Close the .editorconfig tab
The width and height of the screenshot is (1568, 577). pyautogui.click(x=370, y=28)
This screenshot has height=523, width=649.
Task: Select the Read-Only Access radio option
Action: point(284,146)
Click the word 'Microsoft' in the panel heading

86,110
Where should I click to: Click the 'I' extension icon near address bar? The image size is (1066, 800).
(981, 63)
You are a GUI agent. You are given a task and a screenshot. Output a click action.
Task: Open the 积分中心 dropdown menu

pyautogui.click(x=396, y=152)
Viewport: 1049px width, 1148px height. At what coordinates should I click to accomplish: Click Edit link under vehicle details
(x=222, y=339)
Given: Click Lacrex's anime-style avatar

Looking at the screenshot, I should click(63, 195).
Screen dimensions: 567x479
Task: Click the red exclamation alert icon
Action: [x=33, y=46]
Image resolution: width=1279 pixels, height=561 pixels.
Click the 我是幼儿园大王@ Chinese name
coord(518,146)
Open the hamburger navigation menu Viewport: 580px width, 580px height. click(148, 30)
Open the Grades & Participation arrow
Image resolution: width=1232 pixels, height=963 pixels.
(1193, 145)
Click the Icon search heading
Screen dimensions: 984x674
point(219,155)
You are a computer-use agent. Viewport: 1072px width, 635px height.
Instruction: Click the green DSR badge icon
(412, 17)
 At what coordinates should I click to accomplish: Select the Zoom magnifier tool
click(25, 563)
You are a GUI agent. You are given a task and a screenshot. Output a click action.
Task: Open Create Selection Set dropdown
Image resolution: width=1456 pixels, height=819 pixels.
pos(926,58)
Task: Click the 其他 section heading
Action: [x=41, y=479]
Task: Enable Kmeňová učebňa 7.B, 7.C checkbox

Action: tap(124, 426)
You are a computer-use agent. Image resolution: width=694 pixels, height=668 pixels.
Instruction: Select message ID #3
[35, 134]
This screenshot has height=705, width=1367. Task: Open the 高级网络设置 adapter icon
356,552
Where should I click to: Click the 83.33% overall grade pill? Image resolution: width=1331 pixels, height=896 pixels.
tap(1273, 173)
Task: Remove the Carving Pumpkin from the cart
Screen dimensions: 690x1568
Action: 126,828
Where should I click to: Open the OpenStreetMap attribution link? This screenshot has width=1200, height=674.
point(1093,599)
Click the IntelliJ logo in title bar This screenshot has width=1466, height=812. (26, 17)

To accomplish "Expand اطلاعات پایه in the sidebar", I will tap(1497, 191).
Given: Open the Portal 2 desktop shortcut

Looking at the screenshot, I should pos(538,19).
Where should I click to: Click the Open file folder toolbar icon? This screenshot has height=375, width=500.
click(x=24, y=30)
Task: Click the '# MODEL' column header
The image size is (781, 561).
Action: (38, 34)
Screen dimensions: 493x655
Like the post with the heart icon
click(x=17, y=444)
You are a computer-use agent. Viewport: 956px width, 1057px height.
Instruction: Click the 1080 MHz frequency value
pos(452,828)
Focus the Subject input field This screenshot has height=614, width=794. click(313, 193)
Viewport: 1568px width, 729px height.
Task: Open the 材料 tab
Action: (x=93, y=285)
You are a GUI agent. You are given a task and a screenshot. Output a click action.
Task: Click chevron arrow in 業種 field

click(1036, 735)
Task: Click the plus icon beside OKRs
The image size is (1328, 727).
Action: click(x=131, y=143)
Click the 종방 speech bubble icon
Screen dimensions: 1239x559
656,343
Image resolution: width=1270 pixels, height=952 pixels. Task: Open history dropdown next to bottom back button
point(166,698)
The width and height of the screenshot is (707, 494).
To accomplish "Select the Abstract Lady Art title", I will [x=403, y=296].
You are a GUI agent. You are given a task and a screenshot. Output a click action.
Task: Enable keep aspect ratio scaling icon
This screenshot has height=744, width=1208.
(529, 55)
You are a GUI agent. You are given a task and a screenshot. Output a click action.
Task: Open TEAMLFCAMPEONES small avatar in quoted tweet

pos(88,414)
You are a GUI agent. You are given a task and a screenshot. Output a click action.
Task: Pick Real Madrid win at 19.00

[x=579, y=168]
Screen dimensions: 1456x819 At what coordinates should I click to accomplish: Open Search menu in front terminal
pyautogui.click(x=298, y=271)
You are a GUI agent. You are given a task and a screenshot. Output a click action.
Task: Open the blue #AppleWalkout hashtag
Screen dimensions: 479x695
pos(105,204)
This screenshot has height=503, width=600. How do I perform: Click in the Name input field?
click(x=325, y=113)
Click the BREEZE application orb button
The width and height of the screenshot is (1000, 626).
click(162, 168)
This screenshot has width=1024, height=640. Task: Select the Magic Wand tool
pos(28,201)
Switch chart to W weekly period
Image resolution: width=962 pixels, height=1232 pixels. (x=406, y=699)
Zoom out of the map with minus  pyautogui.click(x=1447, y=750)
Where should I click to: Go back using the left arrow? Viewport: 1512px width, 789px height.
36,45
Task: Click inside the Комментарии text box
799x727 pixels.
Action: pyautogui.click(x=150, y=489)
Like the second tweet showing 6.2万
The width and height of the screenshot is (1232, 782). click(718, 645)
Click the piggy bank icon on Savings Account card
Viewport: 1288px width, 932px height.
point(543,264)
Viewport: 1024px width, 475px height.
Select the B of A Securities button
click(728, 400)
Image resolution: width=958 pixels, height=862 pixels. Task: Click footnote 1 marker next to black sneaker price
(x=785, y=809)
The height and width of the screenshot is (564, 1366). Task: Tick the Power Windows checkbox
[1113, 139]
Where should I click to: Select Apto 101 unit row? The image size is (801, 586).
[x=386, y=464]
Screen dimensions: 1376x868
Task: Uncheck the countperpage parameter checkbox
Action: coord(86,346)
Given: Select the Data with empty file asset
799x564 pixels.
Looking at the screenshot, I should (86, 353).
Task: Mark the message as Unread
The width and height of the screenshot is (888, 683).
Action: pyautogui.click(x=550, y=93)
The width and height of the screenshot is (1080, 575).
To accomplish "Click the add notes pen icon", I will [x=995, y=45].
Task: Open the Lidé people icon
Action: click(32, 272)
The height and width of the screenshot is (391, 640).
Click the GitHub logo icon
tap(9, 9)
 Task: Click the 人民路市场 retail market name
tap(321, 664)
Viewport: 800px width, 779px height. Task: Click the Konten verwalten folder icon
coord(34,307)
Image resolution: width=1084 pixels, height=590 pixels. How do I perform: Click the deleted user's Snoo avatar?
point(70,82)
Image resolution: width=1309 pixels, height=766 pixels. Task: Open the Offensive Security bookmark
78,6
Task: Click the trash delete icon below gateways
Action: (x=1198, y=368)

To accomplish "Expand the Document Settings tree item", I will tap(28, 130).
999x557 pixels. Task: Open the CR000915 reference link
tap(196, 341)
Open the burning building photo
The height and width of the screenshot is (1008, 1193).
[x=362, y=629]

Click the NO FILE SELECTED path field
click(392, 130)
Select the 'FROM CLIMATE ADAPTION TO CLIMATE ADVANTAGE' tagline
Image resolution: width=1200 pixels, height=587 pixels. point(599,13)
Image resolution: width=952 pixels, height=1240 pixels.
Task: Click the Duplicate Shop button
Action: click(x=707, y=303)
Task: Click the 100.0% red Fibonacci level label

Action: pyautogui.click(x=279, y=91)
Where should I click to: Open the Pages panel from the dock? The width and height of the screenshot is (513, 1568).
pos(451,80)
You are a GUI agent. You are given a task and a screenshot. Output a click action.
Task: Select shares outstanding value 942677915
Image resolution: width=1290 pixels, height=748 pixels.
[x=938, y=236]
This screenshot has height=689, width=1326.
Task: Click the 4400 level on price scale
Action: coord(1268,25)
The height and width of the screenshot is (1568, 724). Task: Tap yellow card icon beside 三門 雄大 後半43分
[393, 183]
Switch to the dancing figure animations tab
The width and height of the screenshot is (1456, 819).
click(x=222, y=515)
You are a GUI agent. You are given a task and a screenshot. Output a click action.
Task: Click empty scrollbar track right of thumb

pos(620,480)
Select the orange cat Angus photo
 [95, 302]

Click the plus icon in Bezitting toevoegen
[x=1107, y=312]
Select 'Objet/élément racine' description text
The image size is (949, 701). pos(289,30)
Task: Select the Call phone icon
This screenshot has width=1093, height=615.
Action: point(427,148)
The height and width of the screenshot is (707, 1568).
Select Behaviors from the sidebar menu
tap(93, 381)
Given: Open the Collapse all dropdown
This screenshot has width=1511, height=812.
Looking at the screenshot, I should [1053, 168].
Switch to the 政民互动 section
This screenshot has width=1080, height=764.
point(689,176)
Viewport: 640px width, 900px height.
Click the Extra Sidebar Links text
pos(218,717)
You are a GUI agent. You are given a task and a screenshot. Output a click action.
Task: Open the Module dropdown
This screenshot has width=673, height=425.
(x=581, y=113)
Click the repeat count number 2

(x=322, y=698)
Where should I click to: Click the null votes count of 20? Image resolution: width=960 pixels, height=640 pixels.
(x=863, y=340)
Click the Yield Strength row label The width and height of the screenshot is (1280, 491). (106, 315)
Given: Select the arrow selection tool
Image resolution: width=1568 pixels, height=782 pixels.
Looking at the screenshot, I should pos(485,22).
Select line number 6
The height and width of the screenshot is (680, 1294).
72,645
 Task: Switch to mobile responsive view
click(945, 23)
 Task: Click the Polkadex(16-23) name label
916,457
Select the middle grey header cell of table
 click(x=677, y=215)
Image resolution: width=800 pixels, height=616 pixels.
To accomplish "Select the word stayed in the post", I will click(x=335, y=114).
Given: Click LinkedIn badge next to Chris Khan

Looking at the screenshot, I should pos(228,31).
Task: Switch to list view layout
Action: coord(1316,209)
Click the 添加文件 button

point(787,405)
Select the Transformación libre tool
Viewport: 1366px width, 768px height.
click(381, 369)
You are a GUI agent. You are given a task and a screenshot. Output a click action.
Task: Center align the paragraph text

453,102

◆ **TASK GOAL**: Put the part of the records that opens with the line containing "Click the NO FILE SELECTED path field" and closes with the line containing "pos(451,80)" into a JSON list of strings, one string per line and with blank lines omitted.

◆ **EXERCISE RESULT**:
[
  "Click the NO FILE SELECTED path field",
  "click(392, 130)",
  "Select the 'FROM CLIMATE ADAPTION TO CLIMATE ADVANTAGE' tagline",
  "Image resolution: width=1200 pixels, height=587 pixels. point(599,13)",
  "Image resolution: width=952 pixels, height=1240 pixels.",
  "Task: Click the Duplicate Shop button",
  "Action: click(x=707, y=303)",
  "Task: Click the 100.0% red Fibonacci level label",
  "Action: pyautogui.click(x=279, y=91)",
  "Where should I click to: Open the Pages panel from the dock? The width and height of the screenshot is (513, 1568).",
  "pos(451,80)"
]